Às nove em ponto, os alunos entram no auditório. A quantidade de pessoas me deixa impressionada. Em dias de eventos, todos são liberados de suas obrigações, porém, a grande maioria vai embora e o restante nem se ocupa em vir — hoje a situação é diferente.

Ocupo-me de entregar o folheto na porta do auditório e, a cada minuto, mais indivíduos aparecem. Tento esboçar uma expressão amigável para todos que passam e me cumprimentam, disfarçando o nervosismo que se faz mais evidente.

Distraída com a multidão, não percebo uma mão agarrar com força o papel que seguro. Levanto os olhos e sinto um soco no coração, ao ver a expressão sarcástica que Luíza direciona à mim, sem o menor pudor.

— Interessante, a manada usa até uniforme — comenta ela, com o garoto de cabelos azuis ao seu lado; Júlio, é seu nome.

— É pra identificar aqueles que lutam por uma boa causa — respondo, exibindo um sorriso irônico para minha ex-melhor amiga, que torce o nariz em resposta ao comentário.

O garoto diz algo em seu ouvido, que a faz rir alto.

— Você costumava admirar esse tipo de atitude — digo, sem pensar, me arrependendo imediatamente.

— Os tempos mudam — ela diz.

— Não, os tempos, não, só as pessoas mesmo. — Desvio a atenção dela e entrego um folheto para outro aluno.

Quando olho para o lado, vejo Luíza encostada no tronco de uma grande árvore do pátio, acendendo um cigarro, rindo com o garoto de cabelos azuis. Os grandes responsáveis da instituição, sequer notam o desprezo da garota pelo patrimônio e por tudo ao seu redor, mas eu sim; por mais que eu odeie o fato de me importar com alguém tão sem pudor como ela.
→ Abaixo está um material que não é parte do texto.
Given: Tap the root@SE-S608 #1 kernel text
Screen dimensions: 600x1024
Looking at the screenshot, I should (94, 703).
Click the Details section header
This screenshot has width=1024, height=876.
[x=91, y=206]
O que me angustia mais, é ter sido avisada por algumas pessoas que ela só andava com alguém quando lhe era útil e depois o descartava, como um lenço de papel velho e sujo.

Afasto tal pensamento da mente, não posso me dar ao luxo de deixar algo tão frívolo se tornar o regente dos meus pensamentos e atos, não agora, quando finalmente faço algo que importa.

Quando a palestrante chega ao salão, um misto de sentimentos me percorre. Nós havíamos conversado por cerca de cinco minutos no telefone, porém, nesse meio tempo, eu idealizei uma pessoa completamente diferente da qual apareceu. Antônia Tereza, é uma mulher alta, com a pele crispada pela idade; sua postura imponente demonstra uma confiança jovial, que se confirma bem com seus fios de cabelo cor-de-rosa. Ela veste um kaftan floral e exibe um sorriso para a plateia, enquanto se apresenta.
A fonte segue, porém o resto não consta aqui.